» **WHAT THIS TASK INVOLVES**
Start at the line in the entries below that contains "Screen dimensions: 880x397", stop at the line that contains "You are a computer-use agent. This", and output exactly the lines in that span, both ends included.

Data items
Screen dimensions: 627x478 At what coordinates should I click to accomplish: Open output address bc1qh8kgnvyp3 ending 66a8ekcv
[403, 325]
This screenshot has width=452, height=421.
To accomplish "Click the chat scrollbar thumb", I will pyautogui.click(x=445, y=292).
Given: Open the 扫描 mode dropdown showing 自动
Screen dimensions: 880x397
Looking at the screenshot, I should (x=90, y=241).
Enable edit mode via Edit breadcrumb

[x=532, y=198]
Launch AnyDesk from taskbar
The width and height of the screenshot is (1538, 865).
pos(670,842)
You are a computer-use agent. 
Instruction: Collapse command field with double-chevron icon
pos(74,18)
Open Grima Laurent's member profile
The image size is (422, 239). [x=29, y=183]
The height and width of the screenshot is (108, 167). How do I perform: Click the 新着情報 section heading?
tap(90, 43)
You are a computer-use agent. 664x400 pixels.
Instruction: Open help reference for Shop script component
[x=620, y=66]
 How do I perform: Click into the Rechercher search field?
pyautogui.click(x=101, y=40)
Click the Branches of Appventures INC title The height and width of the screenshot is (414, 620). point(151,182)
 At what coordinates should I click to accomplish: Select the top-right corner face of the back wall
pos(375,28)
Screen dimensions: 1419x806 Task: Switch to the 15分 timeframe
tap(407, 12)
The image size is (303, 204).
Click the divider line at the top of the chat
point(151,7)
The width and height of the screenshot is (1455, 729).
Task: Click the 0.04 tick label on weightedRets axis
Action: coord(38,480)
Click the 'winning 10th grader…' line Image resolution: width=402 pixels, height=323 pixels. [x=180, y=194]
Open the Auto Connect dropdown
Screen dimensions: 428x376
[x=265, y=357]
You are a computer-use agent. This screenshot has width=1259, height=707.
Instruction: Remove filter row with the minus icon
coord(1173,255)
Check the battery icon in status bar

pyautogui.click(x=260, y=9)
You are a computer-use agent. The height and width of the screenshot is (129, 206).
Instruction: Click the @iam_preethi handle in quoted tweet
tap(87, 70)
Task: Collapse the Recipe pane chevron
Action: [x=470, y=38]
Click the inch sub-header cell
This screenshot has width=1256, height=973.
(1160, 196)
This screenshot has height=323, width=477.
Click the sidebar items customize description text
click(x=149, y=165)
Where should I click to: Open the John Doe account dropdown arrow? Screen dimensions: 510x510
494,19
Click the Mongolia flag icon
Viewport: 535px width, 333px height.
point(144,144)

» **RESULT OF THE EXERCISE**
Screen dimensions: 880x397
Looking at the screenshot, I should (x=90, y=241).
Enable edit mode via Edit breadcrumb

[x=532, y=198]
Launch AnyDesk from taskbar
The width and height of the screenshot is (1538, 865).
pos(670,842)
You are a computer-use agent. 
Instruction: Collapse command field with double-chevron icon
pos(74,18)
Open Grima Laurent's member profile
The image size is (422, 239). [x=29, y=183]
The height and width of the screenshot is (108, 167). How do I perform: Click the 新着情報 section heading?
tap(90, 43)
You are a computer-use agent. 664x400 pixels.
Instruction: Open help reference for Shop script component
[x=620, y=66]
 How do I perform: Click into the Rechercher search field?
pyautogui.click(x=101, y=40)
Click the Branches of Appventures INC title The height and width of the screenshot is (414, 620). point(151,182)
 At what coordinates should I click to accomplish: Select the top-right corner face of the back wall
pos(375,28)
Screen dimensions: 1419x806 Task: Switch to the 15分 timeframe
tap(407, 12)
The image size is (303, 204).
Click the divider line at the top of the chat
point(151,7)
The width and height of the screenshot is (1455, 729).
Task: Click the 0.04 tick label on weightedRets axis
Action: coord(38,480)
Click the 'winning 10th grader…' line Image resolution: width=402 pixels, height=323 pixels. [x=180, y=194]
Open the Auto Connect dropdown
Screen dimensions: 428x376
[x=265, y=357]
You are a computer-use agent. This screenshot has width=1259, height=707.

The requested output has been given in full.